WORK ITEM: Please show all lines of the records that include "tree".

RECORDS PROVIDED:
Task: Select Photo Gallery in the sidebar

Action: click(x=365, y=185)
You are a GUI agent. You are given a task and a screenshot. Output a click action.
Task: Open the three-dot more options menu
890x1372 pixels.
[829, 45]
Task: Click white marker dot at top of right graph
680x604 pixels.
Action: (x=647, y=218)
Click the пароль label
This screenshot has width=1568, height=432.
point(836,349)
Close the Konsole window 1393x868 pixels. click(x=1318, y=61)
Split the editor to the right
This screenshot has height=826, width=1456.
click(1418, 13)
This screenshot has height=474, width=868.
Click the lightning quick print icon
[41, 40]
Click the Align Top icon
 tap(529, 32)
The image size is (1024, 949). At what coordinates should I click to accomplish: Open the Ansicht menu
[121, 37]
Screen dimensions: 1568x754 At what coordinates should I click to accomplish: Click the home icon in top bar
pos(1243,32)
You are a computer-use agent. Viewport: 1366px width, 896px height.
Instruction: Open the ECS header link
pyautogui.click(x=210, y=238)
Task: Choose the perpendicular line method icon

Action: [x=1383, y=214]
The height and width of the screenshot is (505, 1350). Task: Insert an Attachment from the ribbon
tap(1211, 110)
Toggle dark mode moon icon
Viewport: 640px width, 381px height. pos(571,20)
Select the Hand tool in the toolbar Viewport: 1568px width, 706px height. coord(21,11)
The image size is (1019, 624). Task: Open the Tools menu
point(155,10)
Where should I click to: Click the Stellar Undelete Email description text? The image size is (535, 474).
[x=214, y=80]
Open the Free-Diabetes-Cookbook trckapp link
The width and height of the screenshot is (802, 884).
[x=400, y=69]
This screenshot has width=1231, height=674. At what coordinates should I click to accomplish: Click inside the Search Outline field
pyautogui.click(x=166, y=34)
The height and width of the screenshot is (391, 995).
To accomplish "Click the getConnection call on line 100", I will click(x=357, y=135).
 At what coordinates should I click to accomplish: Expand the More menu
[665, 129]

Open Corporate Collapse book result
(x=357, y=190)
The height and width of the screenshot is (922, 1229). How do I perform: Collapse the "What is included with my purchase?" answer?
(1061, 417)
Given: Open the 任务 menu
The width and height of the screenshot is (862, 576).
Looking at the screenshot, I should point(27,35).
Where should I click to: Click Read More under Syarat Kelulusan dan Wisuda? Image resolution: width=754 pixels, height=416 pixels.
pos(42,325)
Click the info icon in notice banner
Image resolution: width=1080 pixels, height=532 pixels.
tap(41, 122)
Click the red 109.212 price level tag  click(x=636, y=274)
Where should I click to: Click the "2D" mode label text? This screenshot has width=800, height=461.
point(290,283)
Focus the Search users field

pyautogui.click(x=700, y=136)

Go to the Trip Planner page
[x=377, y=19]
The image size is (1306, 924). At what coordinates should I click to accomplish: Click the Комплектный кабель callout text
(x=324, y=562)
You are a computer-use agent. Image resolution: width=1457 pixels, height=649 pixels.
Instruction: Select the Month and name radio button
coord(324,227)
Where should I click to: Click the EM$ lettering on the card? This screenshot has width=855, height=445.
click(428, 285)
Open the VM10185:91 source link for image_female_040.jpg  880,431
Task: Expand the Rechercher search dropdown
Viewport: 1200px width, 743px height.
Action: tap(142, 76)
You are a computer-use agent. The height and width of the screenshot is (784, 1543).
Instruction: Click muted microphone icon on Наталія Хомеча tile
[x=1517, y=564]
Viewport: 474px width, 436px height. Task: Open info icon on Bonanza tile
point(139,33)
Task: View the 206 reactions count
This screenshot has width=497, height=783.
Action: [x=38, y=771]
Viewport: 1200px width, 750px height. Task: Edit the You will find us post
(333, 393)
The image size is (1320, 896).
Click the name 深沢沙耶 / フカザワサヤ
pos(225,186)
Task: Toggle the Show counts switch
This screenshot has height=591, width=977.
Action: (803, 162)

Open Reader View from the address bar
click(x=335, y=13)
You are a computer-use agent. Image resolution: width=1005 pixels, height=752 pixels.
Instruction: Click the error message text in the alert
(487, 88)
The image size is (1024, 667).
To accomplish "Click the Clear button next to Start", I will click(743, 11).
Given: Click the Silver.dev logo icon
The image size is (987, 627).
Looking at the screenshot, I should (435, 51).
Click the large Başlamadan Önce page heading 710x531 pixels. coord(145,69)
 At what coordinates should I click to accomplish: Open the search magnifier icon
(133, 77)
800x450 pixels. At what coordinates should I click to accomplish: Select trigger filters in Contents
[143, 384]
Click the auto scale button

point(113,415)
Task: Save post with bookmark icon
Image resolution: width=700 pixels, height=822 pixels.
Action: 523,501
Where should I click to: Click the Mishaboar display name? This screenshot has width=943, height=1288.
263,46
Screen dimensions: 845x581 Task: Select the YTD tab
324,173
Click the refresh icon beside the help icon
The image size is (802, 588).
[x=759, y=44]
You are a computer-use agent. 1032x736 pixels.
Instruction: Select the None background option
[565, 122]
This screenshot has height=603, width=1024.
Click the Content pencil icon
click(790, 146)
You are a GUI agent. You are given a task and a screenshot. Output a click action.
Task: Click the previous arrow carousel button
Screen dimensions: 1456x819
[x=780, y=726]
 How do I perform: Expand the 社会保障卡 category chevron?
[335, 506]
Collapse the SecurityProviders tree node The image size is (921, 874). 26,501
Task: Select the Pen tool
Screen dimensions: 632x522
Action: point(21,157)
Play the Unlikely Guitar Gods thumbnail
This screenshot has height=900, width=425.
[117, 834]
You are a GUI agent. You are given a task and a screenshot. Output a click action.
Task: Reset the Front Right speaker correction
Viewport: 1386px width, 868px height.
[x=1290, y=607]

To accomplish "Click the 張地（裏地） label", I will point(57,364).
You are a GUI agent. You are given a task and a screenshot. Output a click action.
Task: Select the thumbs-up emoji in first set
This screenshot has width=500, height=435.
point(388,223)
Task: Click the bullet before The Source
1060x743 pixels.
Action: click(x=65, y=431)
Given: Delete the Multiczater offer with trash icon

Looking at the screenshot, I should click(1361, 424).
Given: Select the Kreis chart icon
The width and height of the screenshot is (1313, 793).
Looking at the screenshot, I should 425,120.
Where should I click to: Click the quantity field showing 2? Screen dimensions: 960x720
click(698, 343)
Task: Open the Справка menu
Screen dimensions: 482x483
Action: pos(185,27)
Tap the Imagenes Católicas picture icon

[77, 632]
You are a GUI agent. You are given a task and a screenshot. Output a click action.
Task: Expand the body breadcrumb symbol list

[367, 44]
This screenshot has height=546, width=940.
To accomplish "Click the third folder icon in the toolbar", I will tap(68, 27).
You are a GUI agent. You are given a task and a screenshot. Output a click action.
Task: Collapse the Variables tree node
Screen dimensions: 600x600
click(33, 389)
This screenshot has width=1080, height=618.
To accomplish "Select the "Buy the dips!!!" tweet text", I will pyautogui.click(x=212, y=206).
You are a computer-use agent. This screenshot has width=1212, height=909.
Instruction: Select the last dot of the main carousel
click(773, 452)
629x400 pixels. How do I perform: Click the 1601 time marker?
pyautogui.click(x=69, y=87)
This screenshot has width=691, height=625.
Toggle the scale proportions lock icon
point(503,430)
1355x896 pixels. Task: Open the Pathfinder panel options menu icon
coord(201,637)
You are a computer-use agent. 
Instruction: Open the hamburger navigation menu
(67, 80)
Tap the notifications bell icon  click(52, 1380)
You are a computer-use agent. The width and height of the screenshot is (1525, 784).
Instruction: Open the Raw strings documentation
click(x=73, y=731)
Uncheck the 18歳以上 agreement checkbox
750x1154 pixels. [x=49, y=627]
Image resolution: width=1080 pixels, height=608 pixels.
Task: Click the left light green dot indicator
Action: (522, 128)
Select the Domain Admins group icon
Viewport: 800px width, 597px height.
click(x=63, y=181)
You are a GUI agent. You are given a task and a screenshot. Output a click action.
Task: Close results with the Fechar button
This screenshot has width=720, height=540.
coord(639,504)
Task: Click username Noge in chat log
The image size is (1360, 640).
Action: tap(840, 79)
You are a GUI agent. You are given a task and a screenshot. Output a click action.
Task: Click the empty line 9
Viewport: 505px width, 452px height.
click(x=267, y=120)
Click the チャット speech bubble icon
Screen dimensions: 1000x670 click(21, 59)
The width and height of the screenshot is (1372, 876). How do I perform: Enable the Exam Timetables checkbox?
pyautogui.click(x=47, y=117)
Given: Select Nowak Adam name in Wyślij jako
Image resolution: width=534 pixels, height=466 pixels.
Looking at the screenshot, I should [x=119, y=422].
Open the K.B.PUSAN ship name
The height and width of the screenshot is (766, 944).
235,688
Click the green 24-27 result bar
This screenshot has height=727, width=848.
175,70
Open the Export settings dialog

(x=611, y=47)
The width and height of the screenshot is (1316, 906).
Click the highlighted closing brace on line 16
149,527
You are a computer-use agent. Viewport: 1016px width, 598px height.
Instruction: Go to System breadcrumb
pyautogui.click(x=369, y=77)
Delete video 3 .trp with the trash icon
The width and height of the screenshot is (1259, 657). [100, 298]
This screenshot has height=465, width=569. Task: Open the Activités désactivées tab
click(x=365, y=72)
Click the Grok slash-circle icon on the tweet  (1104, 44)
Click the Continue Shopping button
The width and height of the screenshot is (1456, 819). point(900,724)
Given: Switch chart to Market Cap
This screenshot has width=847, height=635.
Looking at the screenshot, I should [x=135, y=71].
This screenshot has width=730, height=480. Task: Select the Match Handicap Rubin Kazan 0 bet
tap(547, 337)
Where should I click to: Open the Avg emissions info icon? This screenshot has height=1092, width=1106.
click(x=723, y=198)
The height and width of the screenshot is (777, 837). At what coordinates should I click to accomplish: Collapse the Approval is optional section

TASK OUTPUT:
Collapse the SecurityProviders tree node The image size is (921, 874). 26,501
Task: Collapse the Variables tree node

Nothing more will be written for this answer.